Requirements ::
1. In the reflection on watering what matters, rewrite everything from "My health doesn't" down to "water what matters.", substituting "external accountability" for "public accountability".
2. In one to three sentences, explain why, according to the reflection on watering what matters, the writer is making the commitment public as 2025 comes to a close.
3. Continue the reflection on watering what matters from the point where it ends.

Passage ::
#####

My team doesn't need me to swoop in and save deals. They need me to coach them consistently, develop them systematically, and create an environment where they can do their best work every day.
My health doesn't need a dramatic transformation. It needs me to make reasonable choices repeatedly for a long time.
None of this is complicated. All of it is hard.
I'm writing this as 2025 comes to a close because I want to make the commitment public. I've learned that public accountability helps me follow through on things I care about. When I tell people what I'm going to do, I'm more likely to actually do it.
In 2026, I am going to water what matters.
Fewer new seeds. More attention to what's already planted.
Fewer grand gestures. More quiet consistency.
Fewer buckets to fill. More plants to tend.
Fewer heroic saves. More steady presence.
If you're reading this, I'll ask you the question I've been asking myself over the past few weeks: what did you plant in 2025 that deserves your water in 2026?

#####

Rows ::

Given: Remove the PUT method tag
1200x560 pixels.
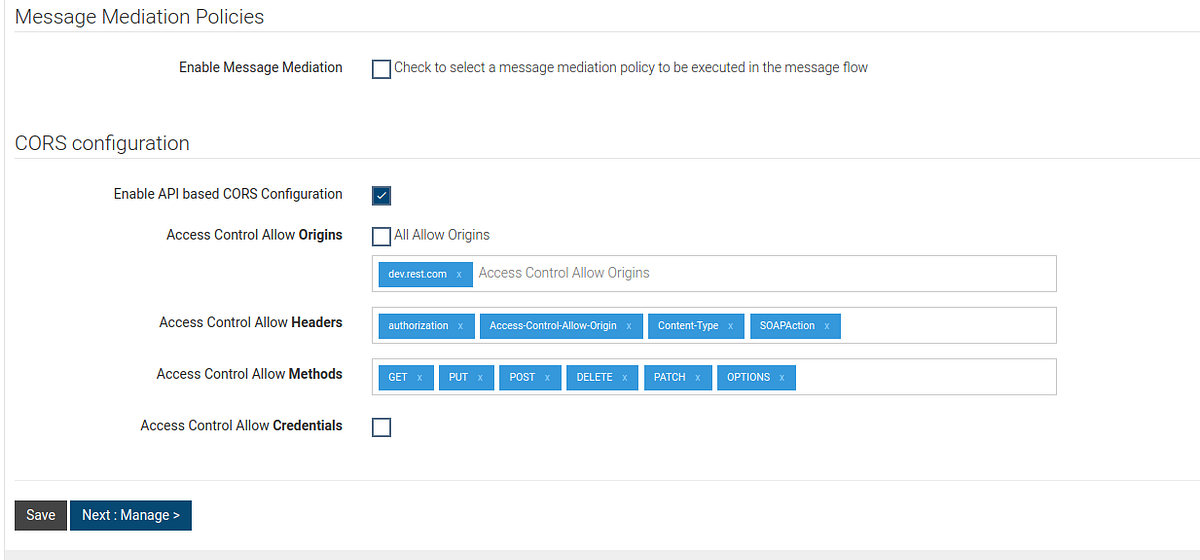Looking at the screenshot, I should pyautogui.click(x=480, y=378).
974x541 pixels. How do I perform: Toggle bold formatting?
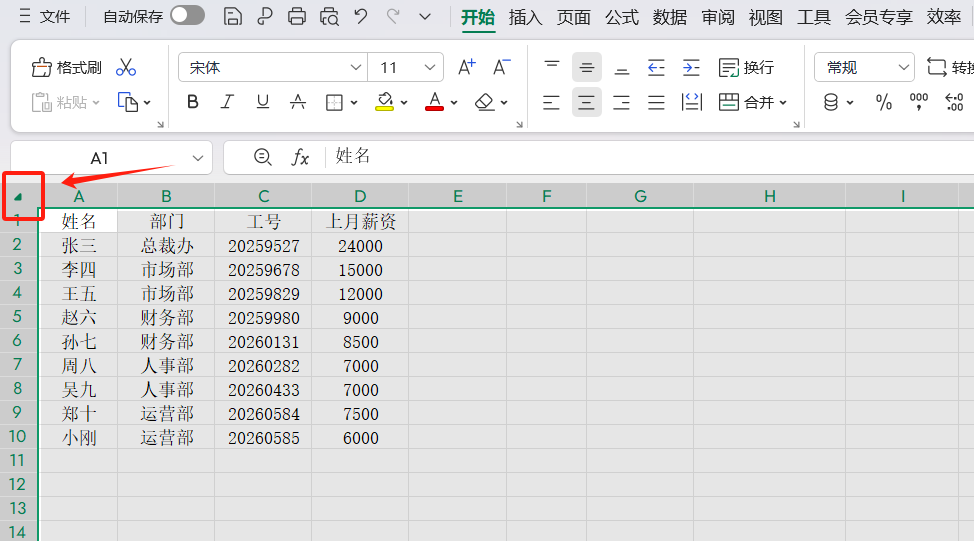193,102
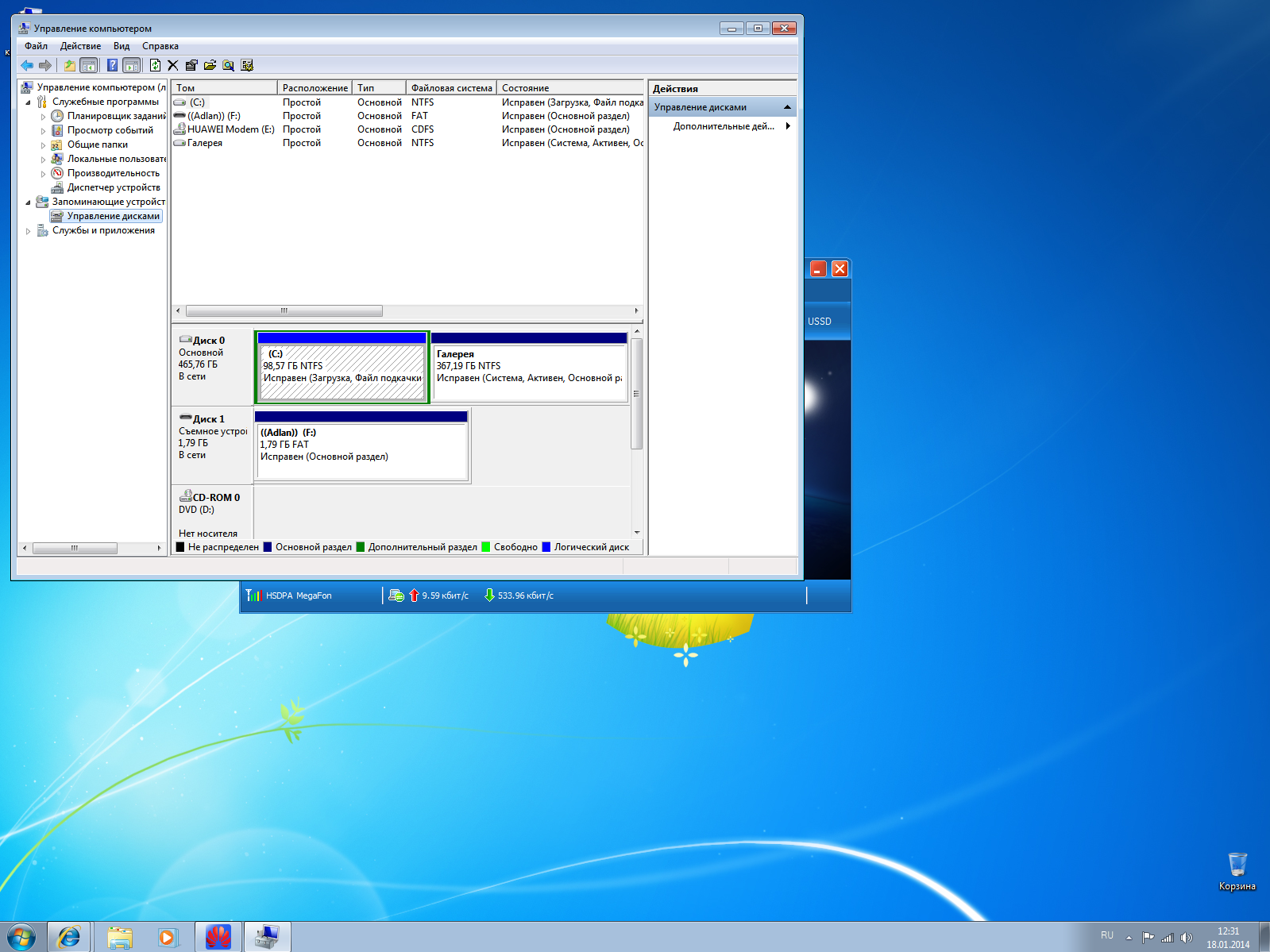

#####

Answers per task ::
1.
My health doesn't need a dramatic transformation. It needs me to make reasonable choices repeatedly for a long time.
None of this is complicated. All of it is hard.
I'm writing this as 2025 comes to a close because I want to make the commitment public. I've learned that external accountability helps me follow through on things I care about. When I tell people what I'm going to do, I'm more likely to actually do it.
In 2026, I am going to water what matters.

2. The writer has learned that public accountability helps with following through on things they care about. Telling people what they intend to do makes them more likely to actually do it.

3.
Maybe it's a relationship you started building that could become something meaningful if you just kept showing up.
Maybe it's a skill you started developing that could become a real strength if you practiced consistently.
Maybe it's a project you launched that could become something significant if you stuck with it through the unglamorous middle.
Maybe it's a change you made in your health, your habits, or your mindset that could become permanent if you maintained it.
And here's the harder question: what are you still trying to pour into buckets that would grow better as plants?
What are you trying to fix with heroic effort that would actually respond better to steady attention?
Where are you flooding when you should be watering?
I don't have perfect answers to these questions. I'm figuring it out as I go, same as everyone else. But I know the metaphor I'm using matters. It shapes how I think about what deserves my attention and how I deliver that attention.
In 2026, I'm done with buckets.
I'm watering what matters.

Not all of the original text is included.